Thursday, December 07, 2006

Border violence, tough talk, take Christmas truce?

Beyond the Border blog reports on the Christmas "truce" between warring drug cartels from now till the end of the holiday season. "As Mexico winds down into what is almost a month-long hiatus for the Posadas-Christmas-New Year-Three Kings Day celebrations, authorities in Nuevo León are predicting drug gangs are going to kick back with some rompope and put their grudges on ice until January," reports Sean Matteson.

Indeed, everyone seems to be in a less obstreperous mood as the holidays near, including Governor Perry, who now thinks a border wall would be "preposterous" and said the Legislature should avoid hot-button immigration topics that divide people. Those are federal concerns, he said, not matters for state and local legislation.

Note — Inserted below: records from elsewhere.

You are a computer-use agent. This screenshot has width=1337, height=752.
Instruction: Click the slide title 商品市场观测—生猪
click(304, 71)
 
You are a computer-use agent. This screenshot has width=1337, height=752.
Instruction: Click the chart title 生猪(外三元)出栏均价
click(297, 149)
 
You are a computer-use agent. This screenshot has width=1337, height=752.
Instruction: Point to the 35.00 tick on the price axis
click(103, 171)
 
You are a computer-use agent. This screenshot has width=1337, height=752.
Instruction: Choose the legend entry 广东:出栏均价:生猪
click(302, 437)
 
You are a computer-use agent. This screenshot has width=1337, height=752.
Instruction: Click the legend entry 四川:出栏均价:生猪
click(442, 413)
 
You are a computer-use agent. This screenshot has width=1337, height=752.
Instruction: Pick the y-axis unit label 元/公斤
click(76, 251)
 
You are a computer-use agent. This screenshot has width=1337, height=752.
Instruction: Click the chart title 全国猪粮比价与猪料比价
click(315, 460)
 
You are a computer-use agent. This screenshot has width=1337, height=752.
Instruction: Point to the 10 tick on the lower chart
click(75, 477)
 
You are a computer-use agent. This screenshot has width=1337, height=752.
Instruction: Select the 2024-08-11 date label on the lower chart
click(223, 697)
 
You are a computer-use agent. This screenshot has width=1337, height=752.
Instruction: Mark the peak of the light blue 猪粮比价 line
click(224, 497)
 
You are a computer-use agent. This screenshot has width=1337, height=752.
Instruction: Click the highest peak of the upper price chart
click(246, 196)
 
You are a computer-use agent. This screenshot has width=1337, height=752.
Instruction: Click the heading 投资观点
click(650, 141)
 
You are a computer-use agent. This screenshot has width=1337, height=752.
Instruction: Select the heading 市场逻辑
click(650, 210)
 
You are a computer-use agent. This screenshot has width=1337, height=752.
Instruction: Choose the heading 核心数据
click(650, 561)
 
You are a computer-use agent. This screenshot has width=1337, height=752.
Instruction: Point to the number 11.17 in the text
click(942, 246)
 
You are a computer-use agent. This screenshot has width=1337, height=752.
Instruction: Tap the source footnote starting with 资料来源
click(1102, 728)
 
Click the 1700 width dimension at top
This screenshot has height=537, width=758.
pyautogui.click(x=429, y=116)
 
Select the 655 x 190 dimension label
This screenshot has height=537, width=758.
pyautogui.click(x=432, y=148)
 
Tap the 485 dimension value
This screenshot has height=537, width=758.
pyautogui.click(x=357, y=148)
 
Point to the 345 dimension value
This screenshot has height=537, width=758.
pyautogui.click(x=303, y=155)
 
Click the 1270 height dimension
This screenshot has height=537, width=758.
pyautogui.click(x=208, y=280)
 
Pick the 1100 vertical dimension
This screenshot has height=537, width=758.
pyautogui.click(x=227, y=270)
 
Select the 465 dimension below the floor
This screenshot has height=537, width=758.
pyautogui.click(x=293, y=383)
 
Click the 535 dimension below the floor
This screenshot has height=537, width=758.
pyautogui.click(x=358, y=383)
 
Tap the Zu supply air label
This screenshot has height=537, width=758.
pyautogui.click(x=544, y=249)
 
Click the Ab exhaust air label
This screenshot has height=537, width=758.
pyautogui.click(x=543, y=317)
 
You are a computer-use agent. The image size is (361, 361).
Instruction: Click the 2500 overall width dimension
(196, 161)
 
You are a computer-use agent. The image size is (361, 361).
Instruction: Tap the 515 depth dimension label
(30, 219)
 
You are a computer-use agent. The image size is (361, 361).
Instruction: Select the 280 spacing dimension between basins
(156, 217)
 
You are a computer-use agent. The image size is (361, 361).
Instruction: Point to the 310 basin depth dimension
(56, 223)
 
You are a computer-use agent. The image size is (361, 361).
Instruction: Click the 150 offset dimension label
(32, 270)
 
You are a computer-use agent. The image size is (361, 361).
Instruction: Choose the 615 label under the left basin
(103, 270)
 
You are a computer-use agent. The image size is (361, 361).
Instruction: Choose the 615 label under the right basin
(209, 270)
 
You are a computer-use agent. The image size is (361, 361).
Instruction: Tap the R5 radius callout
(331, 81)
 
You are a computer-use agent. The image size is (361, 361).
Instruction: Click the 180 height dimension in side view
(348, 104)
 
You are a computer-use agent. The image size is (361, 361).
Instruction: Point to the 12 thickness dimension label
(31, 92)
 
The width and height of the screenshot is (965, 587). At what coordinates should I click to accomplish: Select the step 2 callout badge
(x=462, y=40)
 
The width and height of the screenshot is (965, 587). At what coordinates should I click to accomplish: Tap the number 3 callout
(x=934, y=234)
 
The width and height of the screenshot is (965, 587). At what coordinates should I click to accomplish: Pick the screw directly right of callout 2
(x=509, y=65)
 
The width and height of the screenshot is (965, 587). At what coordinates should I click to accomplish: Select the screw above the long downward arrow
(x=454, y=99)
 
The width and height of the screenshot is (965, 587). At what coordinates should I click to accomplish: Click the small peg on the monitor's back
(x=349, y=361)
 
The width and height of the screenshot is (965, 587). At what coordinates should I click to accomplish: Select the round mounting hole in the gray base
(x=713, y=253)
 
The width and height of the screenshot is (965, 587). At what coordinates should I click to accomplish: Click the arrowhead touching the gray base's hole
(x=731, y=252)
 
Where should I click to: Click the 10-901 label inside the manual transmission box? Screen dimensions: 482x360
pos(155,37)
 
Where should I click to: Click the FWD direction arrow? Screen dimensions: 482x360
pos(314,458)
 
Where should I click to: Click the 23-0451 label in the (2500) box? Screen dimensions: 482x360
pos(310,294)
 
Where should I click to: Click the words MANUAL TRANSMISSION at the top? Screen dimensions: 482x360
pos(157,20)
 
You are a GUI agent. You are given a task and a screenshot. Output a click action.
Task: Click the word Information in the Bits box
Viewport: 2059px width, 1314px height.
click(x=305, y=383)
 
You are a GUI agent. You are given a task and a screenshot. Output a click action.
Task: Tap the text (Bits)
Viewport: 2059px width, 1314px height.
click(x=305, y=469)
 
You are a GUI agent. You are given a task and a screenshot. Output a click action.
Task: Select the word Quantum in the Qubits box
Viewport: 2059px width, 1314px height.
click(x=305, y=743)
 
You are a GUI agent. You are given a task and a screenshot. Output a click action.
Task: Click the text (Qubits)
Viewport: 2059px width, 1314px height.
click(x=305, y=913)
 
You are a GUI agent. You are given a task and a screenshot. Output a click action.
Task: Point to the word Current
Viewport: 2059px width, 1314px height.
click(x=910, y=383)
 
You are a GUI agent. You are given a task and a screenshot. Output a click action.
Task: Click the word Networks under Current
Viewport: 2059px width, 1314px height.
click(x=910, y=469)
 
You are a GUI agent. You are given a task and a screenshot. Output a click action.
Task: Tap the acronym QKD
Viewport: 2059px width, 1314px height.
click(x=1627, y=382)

I wish Governor Perry had made his views on the border wall known when the legislation was in play before Congress! At that time all we heard were electioneering soundbites declaring we must secure the border from "terrorists." But I'm awfully glad to see the rhetoric shift in this new direction. Perry especially criticized base-pleasing legislation by Tyler state Rep. Leo Berman that would deny services to US citizen children of immigrants. Instead, Perry declared:
"I think any of those types of legislation that create divisions are bad. We need to look at ways to be bringing people together rather than driving wedges between them," Perry said in a speech to the Texas Border Coalition, made up of mayors and other public officials along the Texas-Mexico border.
That confirms to me that political winds are blowing away from hardline legislation bashing immigrants, though you couldn't tell it from what's happening Farmers Branch or Friendswood. OTOH, maybe you can tell because it's ONLY happening in Farmers Branch and Friendswood.

Despite Berman's bluster that he'll pursue the bill, anyway, typically when the Governor announces ahead of time he opposes a bill it's a non-starter in the Texas Legislature. Nobody wants to expend political capital on a dead letter, and this governor hasn't been shy at all about wielding his veto pen.

Kudos to Perry for getting out in front of the issue. Perhaps his comments will set a more restrained tone for the session on immigration matters. Some of the bills filed already have been aggressively hostile.

1 comment:

Glenn Willeford said...

Had your survey asked: "Decriminalize it" [marihuana] I'd have voted that way. There is an emphatic difference between "Legalization," ("to authorize or sanction by law": American Heritage College Dictionary) which seems to advocate marihuana use, and the transitive verb, "decriminalize" ("To reduce or abolish criminal penalties for"). Legalization is going too far.